AI risk assessments can address a wide spectrum of risk types, including:
Technical risks: such as performance failures, adversarial vulnerabilities, or model drift
Legal and regulatory risks: including data privacy violations, non-compliance with standards, or unauthorised use
Ethical risks: such as bias, unfair treatment, or opacity in decision-making
Operational risks: like system downtime, human error in oversight, or inadequate training
Reputational and societal risks: including erosion of public trust or unintended social consequences
The goal of an AI risk assessment is to:
Understand the full context in which an AI system will operate
Identify where and how it may cause harm or underperform
Determine likelihood and impact of such events
Recommend and implement risk mitigation strategies
Effective assurance involves both qualitative and quantitative risk analysis. Techniques may include scenario planning, stakeholder consultation, red teaming exercises, and empirical testing. Outputs from these analyses inform mitigation actions such as redesign, additional testing, restricted deployment, or oversight enhancements.
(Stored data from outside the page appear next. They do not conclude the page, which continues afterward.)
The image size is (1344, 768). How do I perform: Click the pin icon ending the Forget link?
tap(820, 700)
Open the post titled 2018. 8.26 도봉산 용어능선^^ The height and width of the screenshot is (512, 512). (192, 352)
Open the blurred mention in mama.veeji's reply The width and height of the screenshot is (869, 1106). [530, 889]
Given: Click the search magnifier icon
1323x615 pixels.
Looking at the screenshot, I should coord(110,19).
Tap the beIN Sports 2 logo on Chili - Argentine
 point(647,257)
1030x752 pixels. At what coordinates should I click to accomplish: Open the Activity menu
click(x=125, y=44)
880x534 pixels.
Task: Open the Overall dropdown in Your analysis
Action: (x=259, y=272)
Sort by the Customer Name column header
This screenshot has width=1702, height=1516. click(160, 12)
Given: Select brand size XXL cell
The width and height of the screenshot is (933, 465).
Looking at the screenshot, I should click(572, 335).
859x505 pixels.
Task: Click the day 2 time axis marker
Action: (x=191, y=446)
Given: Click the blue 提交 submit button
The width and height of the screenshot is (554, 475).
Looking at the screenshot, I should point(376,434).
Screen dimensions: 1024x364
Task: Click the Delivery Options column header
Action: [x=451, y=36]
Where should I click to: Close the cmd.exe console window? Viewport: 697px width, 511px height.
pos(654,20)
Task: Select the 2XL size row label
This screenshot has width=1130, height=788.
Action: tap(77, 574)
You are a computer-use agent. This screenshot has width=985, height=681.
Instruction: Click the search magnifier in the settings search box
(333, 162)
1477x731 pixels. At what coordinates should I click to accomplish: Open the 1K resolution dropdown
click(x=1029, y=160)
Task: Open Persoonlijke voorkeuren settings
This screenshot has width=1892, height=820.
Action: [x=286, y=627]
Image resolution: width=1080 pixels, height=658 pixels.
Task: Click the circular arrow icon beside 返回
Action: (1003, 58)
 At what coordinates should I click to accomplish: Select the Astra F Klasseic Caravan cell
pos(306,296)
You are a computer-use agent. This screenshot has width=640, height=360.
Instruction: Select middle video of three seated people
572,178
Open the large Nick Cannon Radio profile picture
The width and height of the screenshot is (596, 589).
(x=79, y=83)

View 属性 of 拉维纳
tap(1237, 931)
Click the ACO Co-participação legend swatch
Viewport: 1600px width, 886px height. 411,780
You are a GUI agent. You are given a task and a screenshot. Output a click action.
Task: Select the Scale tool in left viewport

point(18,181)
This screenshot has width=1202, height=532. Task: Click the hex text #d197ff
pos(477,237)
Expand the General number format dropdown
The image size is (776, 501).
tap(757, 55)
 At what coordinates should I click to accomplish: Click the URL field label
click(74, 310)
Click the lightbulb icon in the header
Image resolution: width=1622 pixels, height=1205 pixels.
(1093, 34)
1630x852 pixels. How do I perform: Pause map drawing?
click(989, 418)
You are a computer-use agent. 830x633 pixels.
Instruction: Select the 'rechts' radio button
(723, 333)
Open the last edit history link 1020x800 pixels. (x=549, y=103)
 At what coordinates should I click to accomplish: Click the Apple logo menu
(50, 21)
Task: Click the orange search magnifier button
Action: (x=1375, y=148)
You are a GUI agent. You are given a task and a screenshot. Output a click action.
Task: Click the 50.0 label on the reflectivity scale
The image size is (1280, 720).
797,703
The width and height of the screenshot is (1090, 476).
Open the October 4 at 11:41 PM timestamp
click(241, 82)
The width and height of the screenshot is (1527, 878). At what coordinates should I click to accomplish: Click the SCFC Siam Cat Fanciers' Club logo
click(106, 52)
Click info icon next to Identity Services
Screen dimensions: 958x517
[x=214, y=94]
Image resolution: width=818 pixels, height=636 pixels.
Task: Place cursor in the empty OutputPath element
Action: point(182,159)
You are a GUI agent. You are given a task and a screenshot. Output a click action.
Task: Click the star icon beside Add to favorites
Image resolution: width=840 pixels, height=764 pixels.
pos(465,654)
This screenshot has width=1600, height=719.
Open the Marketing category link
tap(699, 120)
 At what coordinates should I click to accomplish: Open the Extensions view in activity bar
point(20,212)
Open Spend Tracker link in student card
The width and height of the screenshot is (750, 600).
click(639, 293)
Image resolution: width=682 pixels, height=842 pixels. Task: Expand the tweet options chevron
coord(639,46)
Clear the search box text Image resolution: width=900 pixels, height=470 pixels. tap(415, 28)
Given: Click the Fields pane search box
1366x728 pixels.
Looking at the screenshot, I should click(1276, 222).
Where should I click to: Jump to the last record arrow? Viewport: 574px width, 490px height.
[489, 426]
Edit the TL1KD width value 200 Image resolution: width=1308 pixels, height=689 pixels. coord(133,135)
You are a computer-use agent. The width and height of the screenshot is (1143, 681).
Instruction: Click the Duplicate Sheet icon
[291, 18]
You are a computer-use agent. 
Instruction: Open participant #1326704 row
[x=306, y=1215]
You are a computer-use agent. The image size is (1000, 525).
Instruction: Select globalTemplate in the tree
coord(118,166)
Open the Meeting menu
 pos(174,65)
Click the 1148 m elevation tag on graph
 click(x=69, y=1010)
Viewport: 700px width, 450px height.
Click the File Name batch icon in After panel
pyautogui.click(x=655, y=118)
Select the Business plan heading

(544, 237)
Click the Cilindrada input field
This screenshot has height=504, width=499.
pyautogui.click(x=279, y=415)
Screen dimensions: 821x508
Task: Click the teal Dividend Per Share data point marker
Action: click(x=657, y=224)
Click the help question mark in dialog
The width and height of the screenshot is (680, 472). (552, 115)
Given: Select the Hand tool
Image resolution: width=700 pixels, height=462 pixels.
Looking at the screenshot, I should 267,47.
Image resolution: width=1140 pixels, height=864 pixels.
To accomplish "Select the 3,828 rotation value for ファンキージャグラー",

Risk assessments are often required as part of regulatory compliance, such as under the EU AI Act (where impact and risk assessments are mandated for high-risk systems), or national AI governance policies. They are also increasingly embedded in AI procurement processes.
In high-stakes environments — such as defence, public health, or critical infrastructure — risk assessments are essential to avoid operational failures, ensure ethical deployment, and support informed decision-making. Assurance providers may conduct independent risk reviews to validate that appropriate measures are in place.